(Stored data entries)
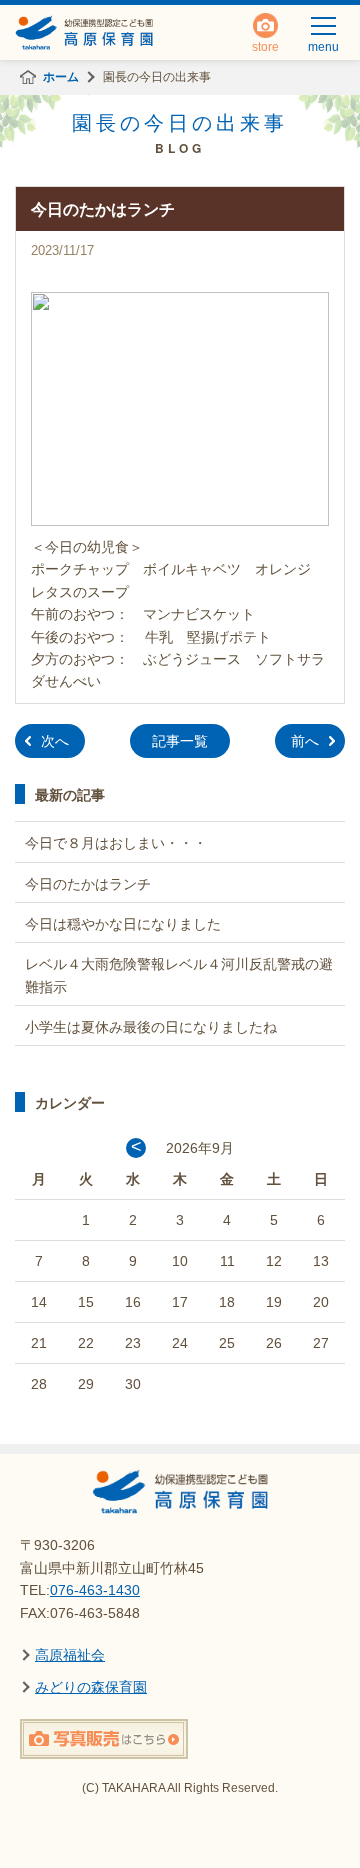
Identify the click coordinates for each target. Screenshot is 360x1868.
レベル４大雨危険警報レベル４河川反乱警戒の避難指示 (179, 975)
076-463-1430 (95, 1590)
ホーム (61, 77)
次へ (55, 741)
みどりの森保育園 (91, 1687)
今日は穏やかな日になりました (123, 924)
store (265, 41)
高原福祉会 (70, 1655)
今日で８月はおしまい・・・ (116, 843)
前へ (305, 741)
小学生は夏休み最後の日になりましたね (151, 1027)
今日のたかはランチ (88, 884)
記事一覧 (180, 741)
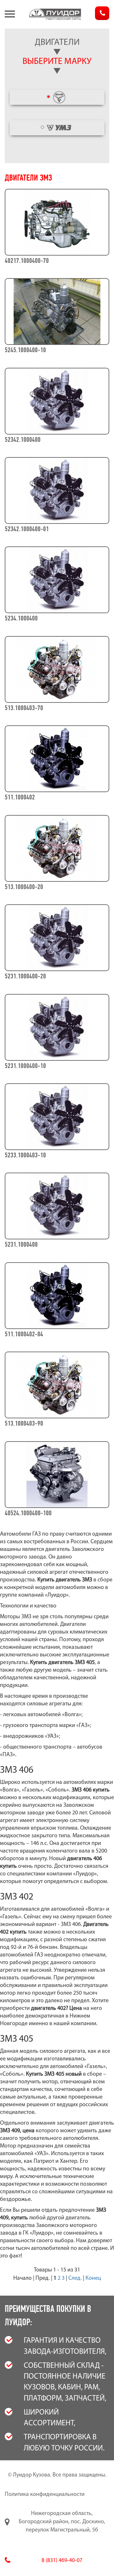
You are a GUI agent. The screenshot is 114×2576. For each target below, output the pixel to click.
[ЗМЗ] (57, 97)
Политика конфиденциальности (45, 2494)
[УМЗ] (57, 127)
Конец (93, 2278)
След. (75, 2278)
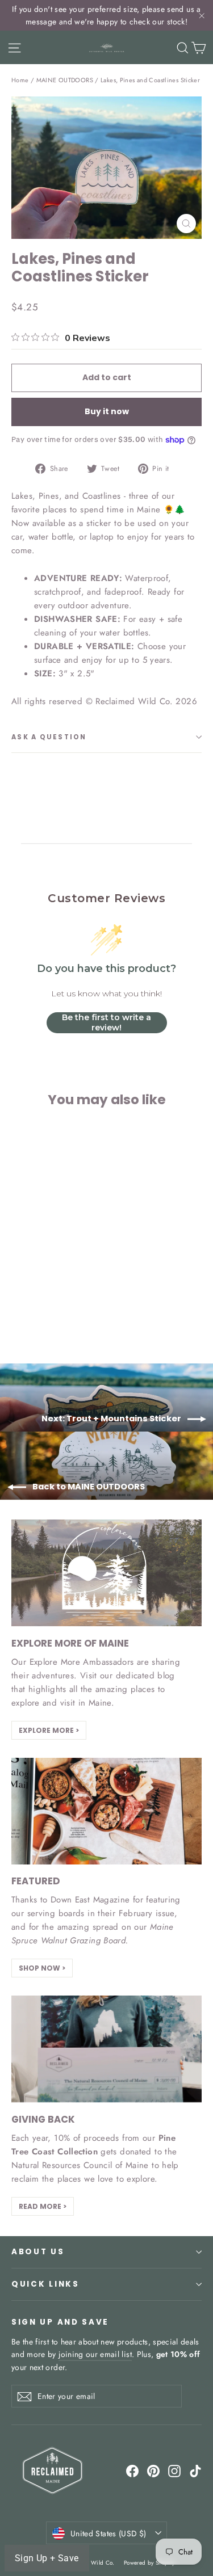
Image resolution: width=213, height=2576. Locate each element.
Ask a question (49, 737)
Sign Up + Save (47, 2558)
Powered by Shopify (149, 2562)
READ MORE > (42, 2206)
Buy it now (107, 411)
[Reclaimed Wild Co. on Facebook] (132, 2471)
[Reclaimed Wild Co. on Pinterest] (153, 2471)
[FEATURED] (106, 1811)
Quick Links (45, 2284)
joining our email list (95, 2354)
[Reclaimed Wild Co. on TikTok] (195, 2471)
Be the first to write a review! (106, 1022)
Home (20, 80)
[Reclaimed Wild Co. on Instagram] (174, 2471)
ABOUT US (38, 2251)
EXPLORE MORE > (49, 1730)
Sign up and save (60, 2322)
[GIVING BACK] (106, 2049)
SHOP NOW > (42, 1968)
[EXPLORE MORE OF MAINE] (106, 1572)
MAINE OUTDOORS (64, 80)
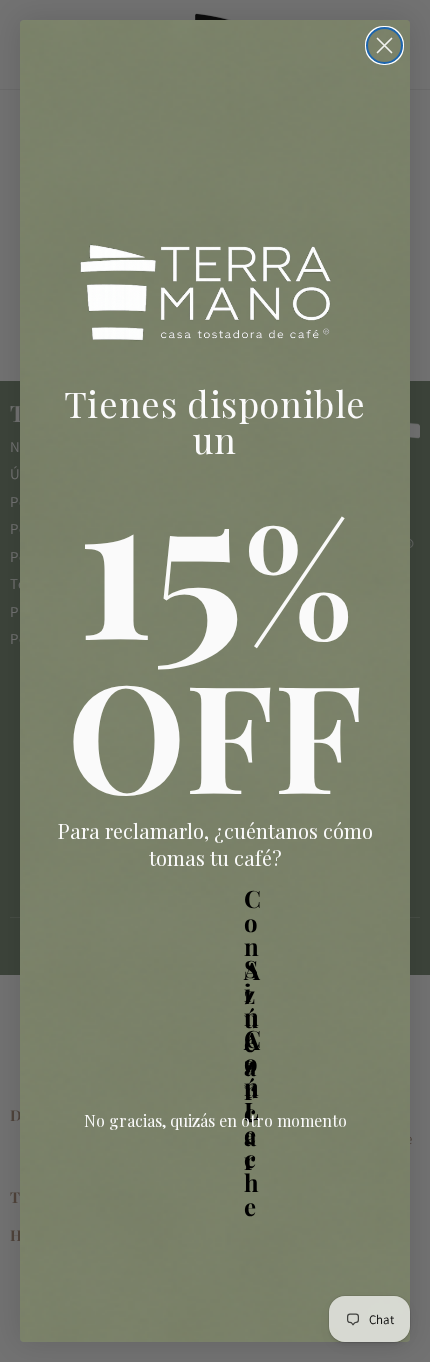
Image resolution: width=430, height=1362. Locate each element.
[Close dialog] (384, 45)
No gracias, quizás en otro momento (215, 1120)
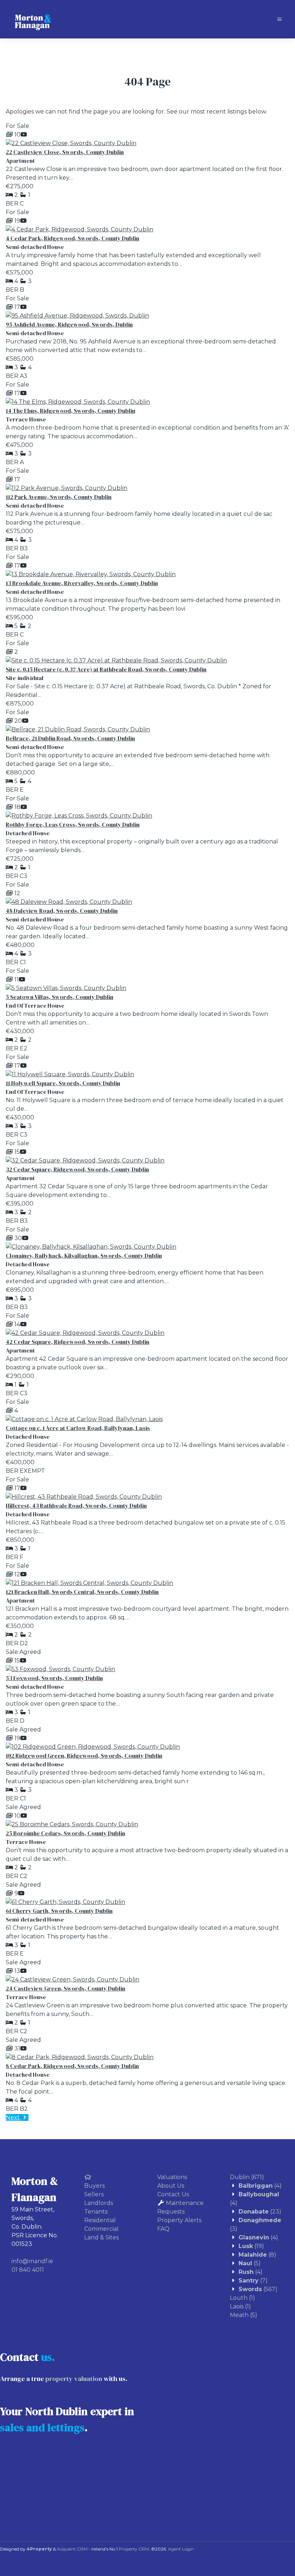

Task to complete
Go through the entries above and write them out again exactly, images left behind.

Solution for this exercise
Identify the click coordinates for each target. Screenshot is 360x1868.
レベル４大雨危険警報レベル４河川反乱警戒の避難指示 (179, 975)
076-463-1430 (95, 1590)
ホーム (61, 77)
次へ (55, 741)
みどりの森保育園 (91, 1687)
今日は穏やかな日になりました (123, 924)
store (265, 41)
高原福祉会 (70, 1655)
今日で８月はおしまい・・・ (116, 843)
前へ (305, 741)
小学生は夏休み最後の日になりましたね (151, 1027)
今日のたかはランチ (88, 884)
記事一覧 (180, 741)
You are a GUI agent. The screenshot is 114×2576. For each target below, output the pixel to click.
[ЗМЗ] (57, 97)
Политика конфиденциальности (45, 2494)
[УМЗ] (57, 127)
Конец (93, 2278)
След. (75, 2278)
Image resolution: width=213, height=2576. Locate each element.
Ask a question (49, 737)
Sign Up + Save (47, 2558)
Powered by Shopify (149, 2562)
READ MORE > (42, 2206)
Buy it now (107, 411)
[Reclaimed Wild Co. on Facebook] (132, 2471)
[Reclaimed Wild Co. on Pinterest] (153, 2471)
[FEATURED] (106, 1811)
Quick Links (45, 2284)
joining our email list (95, 2354)
[Reclaimed Wild Co. on TikTok] (195, 2471)
Be the first to write a review! (106, 1022)
Home (20, 80)
[Reclaimed Wild Co. on Instagram] (174, 2471)
ABOUT US (38, 2251)
EXPLORE MORE > (49, 1730)
Sign up and save (60, 2322)
[GIVING BACK] (106, 2049)
SHOP NOW > (42, 1968)
[EXPLORE MORE OF MAINE] (106, 1572)
MAINE OUTDOORS (64, 80)
Image resolution: width=430, height=1362. Locate each element.
[Close dialog] (384, 45)
No gracias, quizás en otro momento (215, 1120)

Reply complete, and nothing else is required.